------ SOURCE EXTRACT ------
Ira KortumI pity the fool who ain’t graduating!
Once again comes graduation. The hoopla, the event, the thing we’ve been building up to (for however long it’s taken) by getting all the different requirements and crossing all the I‘s and dotting all the T‘s to qualify for a degree.
We’ve made it, sweet God almighty. We’ve finally made it!
So congrats, good job, don’t forget to set aside that $30 to $50 you’re gonna need to buy your graduation outfit and remember to hand out your allotted amount of tickets to the proper family members. And here’s to hoping that you have enough tickets.
Also let us hope that the main commencement speaker will focus a little more on the achievements of the graduating class and its future, or the future itself, instead of politics and personal agendas as some of the speakers have done in the past. And at least this year the person chosen to be the keynote speaker isn’t someone who’s going to give “the little activist that could” any “cause” to go out and fight the good fight: the cowardly and anonymous fight, but the good fight nonetheless.
Aahhhhh, graduation, what a happy time. Or for many, what a pain in the ass.
But what can you do? It’s expected, isn’t it? By tradition, by family? How many people go to graduation just because they’re afraid that if they don’t they’ll regret it later? How many people find graduation ceremonies nothing but long and drawn out with only a few occasional moments of excitement? Not the whoop-de-do kind but the “What was that? Did something happen? What did I miss?” kind.
------
## EXERCISE INSTRUCTIONS
List every phrase that the graduation piece sets inside quotation marks. The listing after this point is separate material, unrelated to the graduation piece.
------ DATA SUPPLIED ------
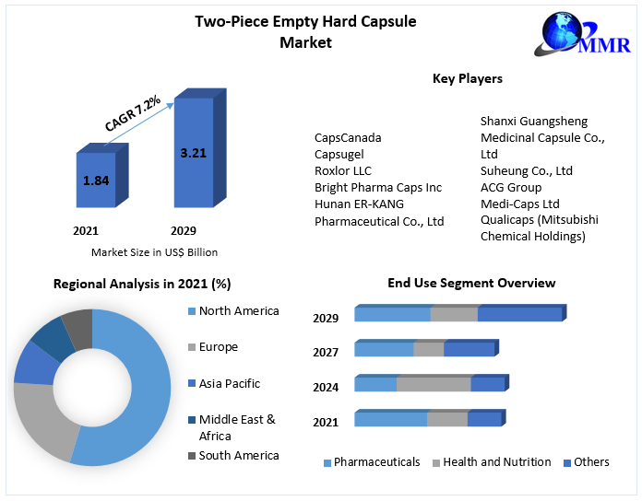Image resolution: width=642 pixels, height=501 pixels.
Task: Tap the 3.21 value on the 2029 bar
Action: pyautogui.click(x=193, y=153)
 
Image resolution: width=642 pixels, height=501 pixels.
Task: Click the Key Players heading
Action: pyautogui.click(x=468, y=79)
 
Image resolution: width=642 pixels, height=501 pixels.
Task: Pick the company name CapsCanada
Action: pyautogui.click(x=348, y=138)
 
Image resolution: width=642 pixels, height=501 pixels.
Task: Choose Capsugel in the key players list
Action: pyautogui.click(x=340, y=155)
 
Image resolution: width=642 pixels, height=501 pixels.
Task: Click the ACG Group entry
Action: pyautogui.click(x=511, y=188)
------
## SOLUTION FOR THIS PROBLEM
- “the little activist that could”
- “cause”
- “What was that? Did something happen? What did I miss?”